ARTICLE:
====================

Final note: people's concepts of flirting vary immensely. For some the line is drawn at pleasant banter with a member of the opposite sex, for some highly sexualised text messaging is perfectly acceptable.
posted by slimepuppy at 3:42 AM on September 19, 2009


Cosby Show is a great idea. Cliff Huxtable is a role model in many ways (I often watch that show for parenting "advice," because he's probably the best television dad ever), and one of them is as a romantic, rock-solid man in a long-term relationship.
posted by jbickers at 7:14 AM on September 19, 2009


Mid-twenties, long term, live-in, hetero-relationship here, too:

I pondered over this question for a while to try and think if there's anything my S.O. an I do that I can relate to the question and it actually made me realize something I'd never really thought about. He and I are both very reserved when it comes to PDA. When we're at social gatherings we mingle and do our own thing and rarely hold hands or hug (or even more rarely, kiss). Once, we were hugging outside of a restaurant after dinner and a friend asked me, "are you leaving?" assuming the hug must have been "for a reason."

I've found that, because of this, when we do hug or kiss or hold hands in public, it's still very exciting to me. It's definitely different than affection at home. It feels more like it felt when we were first dating (over four years ago). It feels secretive and new. It even has a similar effect when we're just strolling around Target, albeit a little less exciting.

====================

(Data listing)
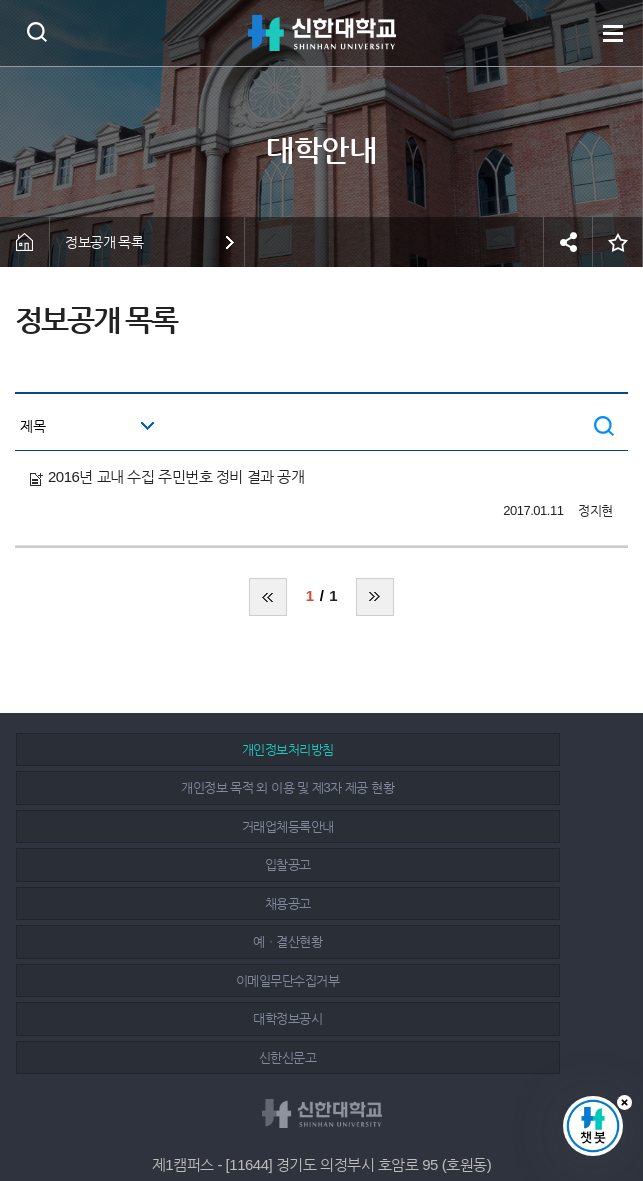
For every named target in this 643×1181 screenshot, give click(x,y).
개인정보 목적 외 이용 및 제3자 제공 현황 (315, 759)
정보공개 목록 (104, 242)
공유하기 (568, 242)
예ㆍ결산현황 (514, 807)
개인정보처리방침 (115, 768)
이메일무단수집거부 (115, 845)
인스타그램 (324, 1113)
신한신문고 (515, 845)
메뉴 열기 (613, 33)
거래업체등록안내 (515, 768)
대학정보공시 (314, 845)
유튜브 (369, 1113)
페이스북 (279, 1113)
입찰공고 (115, 807)
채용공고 (315, 807)
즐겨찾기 (618, 242)
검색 (36, 31)
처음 (268, 597)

====================

JOB 1: In the forum thread about relationships, how long ago did the mid-twenties poster in the live-in relationship first start dating their partner?
JOB 2: Set down the forum thread about relationships word for word, starting with "Final note: people's" and going on through "is perfectly acceptable.".
JOB 3: Extend the forum thread about relationships onward from its final sentence.

WRITTEN REPLY 1: Over four years ago.

WRITTEN REPLY 2:
Final note: people's concepts of flirting vary immensely. For some the line is drawn at pleasant banter with a member of the opposite sex, for some highly sexualised text messaging is perfectly acceptable.

WRITTEN REPLY 3:
Maybe you two could practice being less affectionate in public (assuming, of course, that you are currently affectionate in public). Try not to be around eachother too much in social settings. Then, when the two of you bump into eachother at the drink-table, you can steal a kiss or whisper something in his ear, and it will feel novel.
posted by a.steele at 3:48 PM on September 19, 2009


Also, I feel like the flirting-with-other-people thing is a little off-topic, considering you asked specifically about flirting within the relationship, but I think it is valid advice. I would say that my S.O. and I both flirt with other people in non-threatening ways and it appeases that part of our ego that wants to feel witty or charming or attractive. I guess it depends on what you consider to be flirting. What "flirting" we do occurs primarily within our established group of friends and is little more than spirited conversation. But I have to admit, having an unsolicited compliment from a guy friend it slightly more flattering than if it came from my S.O. or a girl friend. I try to give out these same compliments when they're appropriate, and that feels a little like flirting to me.